> _ЗАДАНИЯ_
- 1) Назовите все действия Ганки из фразы отрывка, которая начинается словами «Теперь она уже снова поет».
- 2) Напишите продолжение отрывка о Ганке в тюрьме, начав сразу после его последней фразы.

> _ОТРЫВОК_
Ученик из Седлеца, сидевший рядом со мной, тоже приговорен вместе с ними, заодно с ними приговорен также предатель Вольгемут.
3 июня
Вчера опять восемь человек было приговорено к смерти.
Сегодня Ганку вызывали в канцелярию, откуда она вскоре вернулась возбужденная, хохочущая. Начальник предложил ей на выбор: или предать – и тогда ее приговорят только к пожизненной каторге, или быть повешенной. Он говорил ей, что она молода и красива. В ответ она расхохоталась ему в лицо и выбрала виселицу.
Теперь она все считает дни, сколько ей еще осталось жить, старается спать как можно меньше, часто не может уснуть и целыми ночами бродит по камере. Иной раз вырвется у нее из груди слово смертельного утомления и отчаяния: «Почему они пьют без конца нашу кровь! Я утешала себя, что все это вскоре рухнет, а они все еще убивают… И молодежь уже не спешит к нам». Но такие слова не часто вырываются из ее груди. Теперь она уже снова поет, устраивает жандармам скандалы, хохочет: «Даже когда меня донимают ужасные муки, я делаю все, чтобы они этого не заметили. Пусть не радуются».

> _БЛОК ДАННЫХ_

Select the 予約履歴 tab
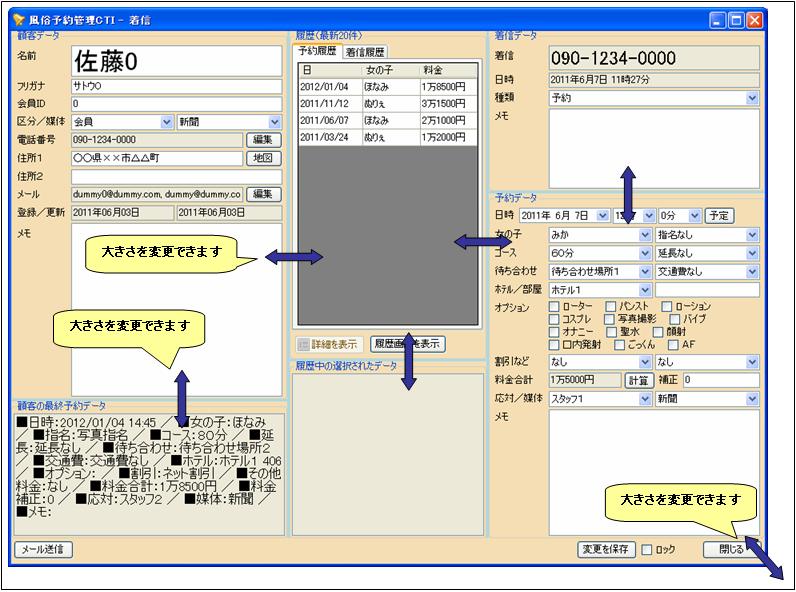Image resolution: width=796 pixels, height=592 pixels. click(x=318, y=51)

> _ОТВЕТЫ К ЗАДАНИЯМ_
- 1) Поет, устраивает жандармам скандалы, хохочет.

- 2)
Часто в ее словах чувствуется, что она мечется между жаждой жизни и неизбежностью смерти от их рук и у нее является мысль о самоубийстве, но луч надежды все продолжает в ней тлеть. А когда она стучит мне, что она не склонит головы, что она не дрогнет, вступая на эшафот, я чувствую, что она говорит правду, что она именно такая. По временам ею овладевает желание иметь при себе близкого человека, видеть его, чувствовать его прикосновение, свободно говорить с ним, тогда она клянет разделяющую нас стену. Вот так мы рядом живем, словно какие-то родные и друзья из непонятной сказки. И я не раз проклинаю себя, что не меня ждет смерть…
4 июня
Вчера казнены приговоренные за нападение в окрестностях Соколова. Заключенный, сидевший вместе с одним из приговоренных, не обращая внимания на жандарма, крикнул во время прогулки Ганке: «Уже казнен!». Сегодня на прогулке мы видели только одного из приговоренных к смерти – ученика из Седлеца, сидевшего раньше рядом со мной. Он сообщил, что его вернули уже с места казни. Завтра будет суд над 51 человеком по делу об убийстве ротмистра в Радоме.
Ганка сегодня не поет: она упрекает себя в том, что, когда вчера тех вешали, она пела. Она спрашивала меня, где коридор смертников: уж поскорее она хотела бы быть там. Идя на казнь, она будет петь «Красное знамя».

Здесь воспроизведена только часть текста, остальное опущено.